Jaringan listrik tersebut telah tersambung sepenuhnya dan dinilai cukup untuk memenuhi kebutuhan listrik hunian maupun fasilitas umum di kawasan tersebut.
Para petugas PLN memasang kWh meter di masing-masing unit Rumah Hunian Danantara (Huntara) Aceh Tamiang. Saat ini, seluruh hunian yang telah terbangun sudah tersambung listrik.
Sebelumnya, Chief Operating Officer (COO) Danantara Indonesia, Dony Oskaria, bersama Direktur Utama PLN, Darmawan Prasodjo, turun langsung ke lapangan untuk mengawal progres pembangunan Huntara Aceh Tamiang beserta infrastruktur kelistrikannya.
Darmawan menegaskan bahwa keberadaan listrik yang andal merupakan kebutuhan dasar yang tidak bisa ditawar dalam mendukung kehidupan masyarakat di hunian sementara.

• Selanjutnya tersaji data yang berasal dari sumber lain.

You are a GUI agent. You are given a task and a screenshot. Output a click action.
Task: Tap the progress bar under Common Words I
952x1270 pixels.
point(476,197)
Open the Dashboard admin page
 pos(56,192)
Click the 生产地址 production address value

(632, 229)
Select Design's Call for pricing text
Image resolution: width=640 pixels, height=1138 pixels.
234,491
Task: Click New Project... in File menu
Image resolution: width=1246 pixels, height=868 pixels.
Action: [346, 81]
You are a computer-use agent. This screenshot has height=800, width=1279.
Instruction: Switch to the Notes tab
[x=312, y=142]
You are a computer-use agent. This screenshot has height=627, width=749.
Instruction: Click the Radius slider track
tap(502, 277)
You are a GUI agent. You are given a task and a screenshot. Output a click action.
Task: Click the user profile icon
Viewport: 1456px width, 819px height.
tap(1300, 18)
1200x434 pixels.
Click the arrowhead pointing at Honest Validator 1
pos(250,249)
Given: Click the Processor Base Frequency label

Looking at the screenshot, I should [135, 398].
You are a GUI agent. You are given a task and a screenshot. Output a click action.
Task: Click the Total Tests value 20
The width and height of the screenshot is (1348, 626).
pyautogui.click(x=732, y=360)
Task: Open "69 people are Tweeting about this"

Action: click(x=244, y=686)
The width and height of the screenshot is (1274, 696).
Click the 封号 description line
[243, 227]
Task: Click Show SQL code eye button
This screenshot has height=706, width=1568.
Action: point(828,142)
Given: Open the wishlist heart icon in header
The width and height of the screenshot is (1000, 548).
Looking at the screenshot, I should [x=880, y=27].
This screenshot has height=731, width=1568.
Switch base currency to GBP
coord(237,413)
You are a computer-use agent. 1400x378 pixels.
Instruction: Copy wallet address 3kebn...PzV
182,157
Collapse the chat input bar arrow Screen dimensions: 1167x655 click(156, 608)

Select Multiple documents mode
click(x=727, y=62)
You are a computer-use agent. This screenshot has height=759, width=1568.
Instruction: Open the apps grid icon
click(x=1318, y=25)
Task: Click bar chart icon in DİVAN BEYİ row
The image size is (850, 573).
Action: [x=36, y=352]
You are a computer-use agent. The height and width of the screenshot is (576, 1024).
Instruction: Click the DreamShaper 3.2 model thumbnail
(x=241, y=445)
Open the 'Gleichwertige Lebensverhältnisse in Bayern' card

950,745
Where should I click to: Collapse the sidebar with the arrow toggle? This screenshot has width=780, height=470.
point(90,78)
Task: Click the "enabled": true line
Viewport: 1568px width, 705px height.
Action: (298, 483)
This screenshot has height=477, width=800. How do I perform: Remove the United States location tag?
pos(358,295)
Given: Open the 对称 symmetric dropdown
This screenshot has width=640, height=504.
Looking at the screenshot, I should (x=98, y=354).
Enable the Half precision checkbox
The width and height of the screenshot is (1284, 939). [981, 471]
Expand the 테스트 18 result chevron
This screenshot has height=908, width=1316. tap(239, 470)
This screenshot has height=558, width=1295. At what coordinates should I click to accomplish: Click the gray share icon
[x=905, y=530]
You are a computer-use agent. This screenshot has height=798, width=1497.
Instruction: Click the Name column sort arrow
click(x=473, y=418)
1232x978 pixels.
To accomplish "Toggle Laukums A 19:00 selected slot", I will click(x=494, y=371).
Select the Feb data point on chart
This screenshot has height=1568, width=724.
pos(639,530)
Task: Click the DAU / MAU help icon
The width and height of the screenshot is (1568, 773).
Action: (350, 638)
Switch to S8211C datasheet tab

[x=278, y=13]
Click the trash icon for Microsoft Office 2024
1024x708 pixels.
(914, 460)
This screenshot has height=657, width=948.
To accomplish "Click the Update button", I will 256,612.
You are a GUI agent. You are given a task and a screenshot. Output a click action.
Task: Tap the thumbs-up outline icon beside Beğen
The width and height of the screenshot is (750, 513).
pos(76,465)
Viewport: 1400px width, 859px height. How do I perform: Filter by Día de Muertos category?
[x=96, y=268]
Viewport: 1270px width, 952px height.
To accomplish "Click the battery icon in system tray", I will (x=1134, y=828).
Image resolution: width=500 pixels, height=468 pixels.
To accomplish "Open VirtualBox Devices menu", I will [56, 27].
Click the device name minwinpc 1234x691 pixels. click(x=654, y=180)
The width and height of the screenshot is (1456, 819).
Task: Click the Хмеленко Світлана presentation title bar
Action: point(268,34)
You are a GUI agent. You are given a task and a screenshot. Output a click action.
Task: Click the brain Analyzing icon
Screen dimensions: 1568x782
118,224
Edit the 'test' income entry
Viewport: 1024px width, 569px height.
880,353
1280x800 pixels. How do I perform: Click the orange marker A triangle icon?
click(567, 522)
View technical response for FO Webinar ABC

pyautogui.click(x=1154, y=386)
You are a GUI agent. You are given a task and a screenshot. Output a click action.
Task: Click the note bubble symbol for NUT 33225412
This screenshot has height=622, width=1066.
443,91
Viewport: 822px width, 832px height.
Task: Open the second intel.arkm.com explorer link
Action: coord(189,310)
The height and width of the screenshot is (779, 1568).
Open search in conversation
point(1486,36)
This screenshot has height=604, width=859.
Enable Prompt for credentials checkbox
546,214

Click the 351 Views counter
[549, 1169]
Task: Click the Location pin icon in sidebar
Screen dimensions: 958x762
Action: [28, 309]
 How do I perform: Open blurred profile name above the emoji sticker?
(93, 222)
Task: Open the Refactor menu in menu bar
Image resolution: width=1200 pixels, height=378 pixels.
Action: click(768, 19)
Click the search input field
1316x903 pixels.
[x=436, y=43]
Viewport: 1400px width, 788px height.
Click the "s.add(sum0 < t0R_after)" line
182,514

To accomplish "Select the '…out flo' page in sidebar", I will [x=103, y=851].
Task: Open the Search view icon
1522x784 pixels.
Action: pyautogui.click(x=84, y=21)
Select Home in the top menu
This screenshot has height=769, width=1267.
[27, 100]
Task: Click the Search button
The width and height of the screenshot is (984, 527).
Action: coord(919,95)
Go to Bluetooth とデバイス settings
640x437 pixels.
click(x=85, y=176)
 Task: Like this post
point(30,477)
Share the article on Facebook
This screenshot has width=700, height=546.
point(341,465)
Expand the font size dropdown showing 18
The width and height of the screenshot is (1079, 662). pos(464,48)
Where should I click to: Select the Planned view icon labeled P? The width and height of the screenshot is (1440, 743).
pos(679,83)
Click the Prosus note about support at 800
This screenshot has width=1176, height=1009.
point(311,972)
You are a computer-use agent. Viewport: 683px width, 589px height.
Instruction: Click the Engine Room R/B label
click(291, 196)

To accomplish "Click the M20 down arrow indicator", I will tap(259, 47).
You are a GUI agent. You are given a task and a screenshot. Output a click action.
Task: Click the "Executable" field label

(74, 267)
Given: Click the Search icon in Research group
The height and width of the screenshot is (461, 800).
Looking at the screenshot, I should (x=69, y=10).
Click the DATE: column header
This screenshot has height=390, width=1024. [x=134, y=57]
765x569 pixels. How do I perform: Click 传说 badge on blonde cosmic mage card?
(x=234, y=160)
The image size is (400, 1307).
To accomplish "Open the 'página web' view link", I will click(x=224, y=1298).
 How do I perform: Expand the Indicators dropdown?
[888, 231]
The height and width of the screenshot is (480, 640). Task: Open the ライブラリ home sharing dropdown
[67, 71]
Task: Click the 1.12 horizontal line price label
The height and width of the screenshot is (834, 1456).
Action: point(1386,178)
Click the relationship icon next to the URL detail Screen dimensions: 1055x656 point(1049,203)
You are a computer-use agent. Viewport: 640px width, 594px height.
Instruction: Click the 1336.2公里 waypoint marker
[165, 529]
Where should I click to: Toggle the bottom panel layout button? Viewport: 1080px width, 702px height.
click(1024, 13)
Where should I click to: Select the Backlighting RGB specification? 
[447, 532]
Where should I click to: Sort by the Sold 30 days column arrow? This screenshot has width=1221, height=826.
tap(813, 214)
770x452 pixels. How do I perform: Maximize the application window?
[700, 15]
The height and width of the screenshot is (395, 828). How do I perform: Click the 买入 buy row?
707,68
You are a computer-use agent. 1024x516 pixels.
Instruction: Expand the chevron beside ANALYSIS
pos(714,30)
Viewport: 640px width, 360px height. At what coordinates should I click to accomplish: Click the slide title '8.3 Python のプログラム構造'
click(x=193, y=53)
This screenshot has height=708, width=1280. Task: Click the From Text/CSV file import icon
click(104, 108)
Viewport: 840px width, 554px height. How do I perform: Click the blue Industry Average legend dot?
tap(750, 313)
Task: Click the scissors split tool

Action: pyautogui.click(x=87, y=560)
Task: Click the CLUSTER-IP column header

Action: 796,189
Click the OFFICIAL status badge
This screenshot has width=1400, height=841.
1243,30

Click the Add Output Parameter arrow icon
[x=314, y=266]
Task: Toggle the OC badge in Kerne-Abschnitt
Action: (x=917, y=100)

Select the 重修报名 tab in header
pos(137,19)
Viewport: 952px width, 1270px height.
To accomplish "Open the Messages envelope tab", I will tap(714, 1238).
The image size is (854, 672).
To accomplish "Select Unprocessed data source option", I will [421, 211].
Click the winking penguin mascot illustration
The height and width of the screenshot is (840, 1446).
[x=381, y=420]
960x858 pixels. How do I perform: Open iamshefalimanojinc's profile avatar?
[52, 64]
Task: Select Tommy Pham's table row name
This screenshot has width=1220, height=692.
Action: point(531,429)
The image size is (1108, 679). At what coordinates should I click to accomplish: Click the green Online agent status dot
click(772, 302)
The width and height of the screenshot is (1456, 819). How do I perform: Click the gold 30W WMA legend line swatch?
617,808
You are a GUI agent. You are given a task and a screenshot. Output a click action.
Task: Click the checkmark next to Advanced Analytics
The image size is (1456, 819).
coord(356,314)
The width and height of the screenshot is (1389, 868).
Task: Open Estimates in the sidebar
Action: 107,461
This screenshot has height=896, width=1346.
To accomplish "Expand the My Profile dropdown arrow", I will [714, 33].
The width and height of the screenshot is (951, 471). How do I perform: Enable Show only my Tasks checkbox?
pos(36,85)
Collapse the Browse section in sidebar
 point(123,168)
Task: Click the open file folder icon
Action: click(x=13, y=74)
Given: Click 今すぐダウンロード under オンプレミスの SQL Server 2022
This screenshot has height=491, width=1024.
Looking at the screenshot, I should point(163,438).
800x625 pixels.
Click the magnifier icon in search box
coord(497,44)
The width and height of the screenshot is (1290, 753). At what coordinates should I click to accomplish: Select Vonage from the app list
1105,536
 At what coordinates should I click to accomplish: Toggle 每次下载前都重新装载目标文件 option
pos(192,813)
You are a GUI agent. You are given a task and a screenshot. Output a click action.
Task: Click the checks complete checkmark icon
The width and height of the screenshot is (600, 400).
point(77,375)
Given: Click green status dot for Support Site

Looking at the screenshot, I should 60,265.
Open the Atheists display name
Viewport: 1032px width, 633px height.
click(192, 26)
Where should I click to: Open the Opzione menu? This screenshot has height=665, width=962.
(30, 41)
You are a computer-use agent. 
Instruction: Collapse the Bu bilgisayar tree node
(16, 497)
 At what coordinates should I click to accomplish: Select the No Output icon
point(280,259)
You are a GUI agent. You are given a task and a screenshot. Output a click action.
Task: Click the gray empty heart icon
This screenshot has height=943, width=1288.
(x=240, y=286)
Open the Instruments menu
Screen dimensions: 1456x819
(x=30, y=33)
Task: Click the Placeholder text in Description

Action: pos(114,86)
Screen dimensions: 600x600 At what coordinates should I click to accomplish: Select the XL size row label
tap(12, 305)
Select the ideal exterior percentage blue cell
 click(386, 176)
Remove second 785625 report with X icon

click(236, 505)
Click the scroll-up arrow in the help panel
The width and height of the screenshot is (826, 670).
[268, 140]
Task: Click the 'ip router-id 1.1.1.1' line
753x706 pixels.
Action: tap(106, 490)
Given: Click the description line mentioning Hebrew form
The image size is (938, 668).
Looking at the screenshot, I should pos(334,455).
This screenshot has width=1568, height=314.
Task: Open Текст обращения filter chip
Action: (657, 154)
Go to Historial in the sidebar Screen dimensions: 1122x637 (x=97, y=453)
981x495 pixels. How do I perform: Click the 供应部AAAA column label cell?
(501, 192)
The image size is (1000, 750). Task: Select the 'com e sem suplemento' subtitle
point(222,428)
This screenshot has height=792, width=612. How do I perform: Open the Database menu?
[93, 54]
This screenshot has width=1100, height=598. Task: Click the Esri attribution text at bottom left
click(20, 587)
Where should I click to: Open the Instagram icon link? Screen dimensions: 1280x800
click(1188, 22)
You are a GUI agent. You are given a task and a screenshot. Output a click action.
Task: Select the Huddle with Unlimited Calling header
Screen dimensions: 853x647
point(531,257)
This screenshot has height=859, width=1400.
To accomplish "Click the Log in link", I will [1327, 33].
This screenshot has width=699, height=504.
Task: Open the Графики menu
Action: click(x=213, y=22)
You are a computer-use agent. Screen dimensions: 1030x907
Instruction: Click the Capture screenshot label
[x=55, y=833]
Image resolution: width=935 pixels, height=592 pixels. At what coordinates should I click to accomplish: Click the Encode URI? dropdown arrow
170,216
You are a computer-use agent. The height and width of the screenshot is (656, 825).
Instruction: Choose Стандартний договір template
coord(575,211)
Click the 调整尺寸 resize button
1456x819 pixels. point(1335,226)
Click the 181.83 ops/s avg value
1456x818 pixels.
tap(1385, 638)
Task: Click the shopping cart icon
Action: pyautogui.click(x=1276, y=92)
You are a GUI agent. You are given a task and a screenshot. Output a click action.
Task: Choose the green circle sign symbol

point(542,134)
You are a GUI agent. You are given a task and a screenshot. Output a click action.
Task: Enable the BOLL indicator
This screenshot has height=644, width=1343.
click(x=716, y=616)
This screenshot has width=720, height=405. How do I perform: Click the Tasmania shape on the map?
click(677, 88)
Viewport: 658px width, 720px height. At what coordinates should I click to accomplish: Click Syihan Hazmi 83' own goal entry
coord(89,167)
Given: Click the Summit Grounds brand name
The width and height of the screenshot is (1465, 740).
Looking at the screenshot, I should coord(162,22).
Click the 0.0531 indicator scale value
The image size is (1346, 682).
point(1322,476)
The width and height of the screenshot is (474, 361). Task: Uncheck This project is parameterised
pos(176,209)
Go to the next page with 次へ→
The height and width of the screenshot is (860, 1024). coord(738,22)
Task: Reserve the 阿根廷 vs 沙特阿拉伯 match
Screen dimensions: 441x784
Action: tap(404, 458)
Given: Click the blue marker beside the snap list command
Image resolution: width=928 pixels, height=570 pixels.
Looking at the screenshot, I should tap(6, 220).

“Kami memahami bahwa saudara-saudara kita yang terdampak banjir bandang dan longsor telah kehilangan banyak hal, bukan hanya rumah, namun juga rasa aman dan kenyamanan. Karena itu, PLN berupaya menghadirkan listrik yang prima di kawasan Huntara. Sehingga, masyarakat dapat segera tinggal, anak-anak bisa kembali belajar dengan nyaman, dan keluarga dapat menjalani aktivitas sehari-hari dengan lebih layak. Ini adalah komitmen kami untuk terus mendampingi masyarakat bangkit dari bencana,” pungkas Darmawan (Seremoadver).